Now the general case can be obtained by a density argument. Let a convex function $f$ satisfy your assumption. For $\epsilon>0$, et us define a smooth convex function $f_\epsilon$ by inf-convolution: $$f_\epsilon(x)=\inf_z(f(z)+\frac1\epsilon\,\|x-z\|^2).$$ Apply the result to $f_\epsilon$, then pass to the limit as $\epsilon\rightarrow0$.
This answer is a small modification of the answer of Denis Serre. I added for reader's convenience: (1) the result is slightly more general; (2) the answer contains much more details; (3) I am using a convolution by mollification approximation instead of inf-convolution.
Since convex functions satisfy $$ \langle \nabla f(x)-\nabla f(y),x-y\rangle\geq 0, $$ it suffices to prove the following more general result.

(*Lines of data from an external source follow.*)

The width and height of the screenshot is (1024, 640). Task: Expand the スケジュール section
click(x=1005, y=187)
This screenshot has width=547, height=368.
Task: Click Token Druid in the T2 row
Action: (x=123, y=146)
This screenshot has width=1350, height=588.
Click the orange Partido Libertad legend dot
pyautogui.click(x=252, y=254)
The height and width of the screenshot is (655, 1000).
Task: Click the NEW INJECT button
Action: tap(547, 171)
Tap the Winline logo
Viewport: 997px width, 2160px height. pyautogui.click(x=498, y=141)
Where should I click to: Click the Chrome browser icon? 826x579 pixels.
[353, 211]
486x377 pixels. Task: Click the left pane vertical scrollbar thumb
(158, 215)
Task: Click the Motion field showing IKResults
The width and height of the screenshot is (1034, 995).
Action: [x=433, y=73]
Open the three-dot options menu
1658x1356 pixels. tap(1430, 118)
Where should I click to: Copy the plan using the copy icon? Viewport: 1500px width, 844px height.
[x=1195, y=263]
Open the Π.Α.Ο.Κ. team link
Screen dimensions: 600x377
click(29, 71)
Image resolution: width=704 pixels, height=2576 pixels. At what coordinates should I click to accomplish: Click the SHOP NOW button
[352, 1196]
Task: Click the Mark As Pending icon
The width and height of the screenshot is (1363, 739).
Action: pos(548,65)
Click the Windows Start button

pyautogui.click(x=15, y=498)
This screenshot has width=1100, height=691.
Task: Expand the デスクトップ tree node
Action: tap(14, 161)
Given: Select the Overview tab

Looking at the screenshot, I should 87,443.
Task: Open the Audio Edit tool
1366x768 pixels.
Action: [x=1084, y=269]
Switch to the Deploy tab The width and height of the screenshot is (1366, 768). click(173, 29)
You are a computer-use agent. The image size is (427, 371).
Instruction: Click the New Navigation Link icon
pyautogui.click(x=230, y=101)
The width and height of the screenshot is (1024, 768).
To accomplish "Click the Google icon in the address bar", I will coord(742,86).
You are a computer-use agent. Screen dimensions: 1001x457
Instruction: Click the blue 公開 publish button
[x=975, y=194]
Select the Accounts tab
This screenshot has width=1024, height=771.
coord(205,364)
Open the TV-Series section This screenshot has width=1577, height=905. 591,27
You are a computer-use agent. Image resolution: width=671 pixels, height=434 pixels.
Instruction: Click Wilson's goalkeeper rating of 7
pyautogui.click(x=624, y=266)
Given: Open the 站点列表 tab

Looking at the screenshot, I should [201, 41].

Theorem. Let $f\in C^1(\mathbb{R}^n)$ and let $L>0$.Then the following conditions are equivalent: \begin{equation} (1)\ \ \ \ \ \ \ \ \ \ \ \ \ \ \ |\langle\nabla f(x)-\nabla f(y),x-y\rangle|\leq L|x-y|^2 \quad \text{for all $x,y\in\mathbb{R}^n$.} \end{equation} \begin{equation} (2)\ \ \ \ \ \ \ \ \ \ \ \ \ \ \ \ \ \ \ \ \ \ \ \ \ \ \ \ \ \ \ |\nabla f(x)-\nabla f(y)|\leq L|x-y| \quad \text{for all $x,y\in\mathbb{R}^n$.} \end{equation}
Proof. While the implication (2) to (1) is obvious the other is not so we will prove the implication from (2) to (1) now. Assume first that $f\in C^\infty(\mathbb{R}^n)$. For $|u|=1$, (1) yields, $$ \left|\left\langle\frac{\nabla f(x+tu)-\nabla f(x)}{t},u\right\rangle\right|\leq L, $$ so passing to the limit as $t\to 0$ gives $$ |\langle D^2f(x)u,u\rangle|\leq L. $$ Since $D^2 f(x)$ is a symmetric matrix, the spectral theorem implies that the operator norm of the matrix $D^2f(x)$ satisfies $$ \Vert D^2f(x)\Vert = \sup_{|u|=1}|\langle D^2f(x)u,u\rangle|\leq L. $$ This estimate however, easily implies the result \begin{equation} \begin{split} & |\nabla f(x)-\nabla f(y)|= \left|\int_0^1\frac{d}{dt}\nabla f(y+t(x-y))\, dt\right|\\ &\leq |x-y|\int_0^1\Vert D^2f(y+t(x-y))\Vert\, dt\leq L|x-y|. \end{split} \end{equation} This completes the proof when$f\in C^\infty$. Assume now that $f\in C^1$ and let $f_\epsilon=f*\varphi_\epsilon$ be a standard approximation by convolution. Recall that $f_\epsilon\in C^\infty$ and $\nabla f_\epsilon=(\nabla f)*\varphi_\epsilon$. We have \begin{equation} \begin{split} & |\langle \nabla f_\epsilon(x)-\nabla f_\epsilon(y),x-y\rangle|= \Big|\Big\langle\int_{\mathbb{R}^n} (\nabla f(x-z)-\nabla f(y-z))\varphi_\epsilon(z)\, dz,x-y\Big\rangle\Big|\\ &\leq \int_{\mathbb{R}^n} \big|\big\langle \nabla f(x-z)-\nabla f(y-z)),(x-z)-(y-z)\big\rangle\big|\, \varphi_\epsilon(z)\, dz \leq L|x-y|^2, \end{split} \end{equation} where the last inequality is a consequence of (1) and $\int_{\mathbb{R}^n}\varphi_\epsilon=1$. Since $f_\epsilon\in C^\infty$, the first part of the proof yields $$ |\nabla f_\epsilon(x)-\nabla f_\epsilon(y)|\leq L|x-y| $$ and the result follows upon passing to the limit as $\epsilon\to 0$.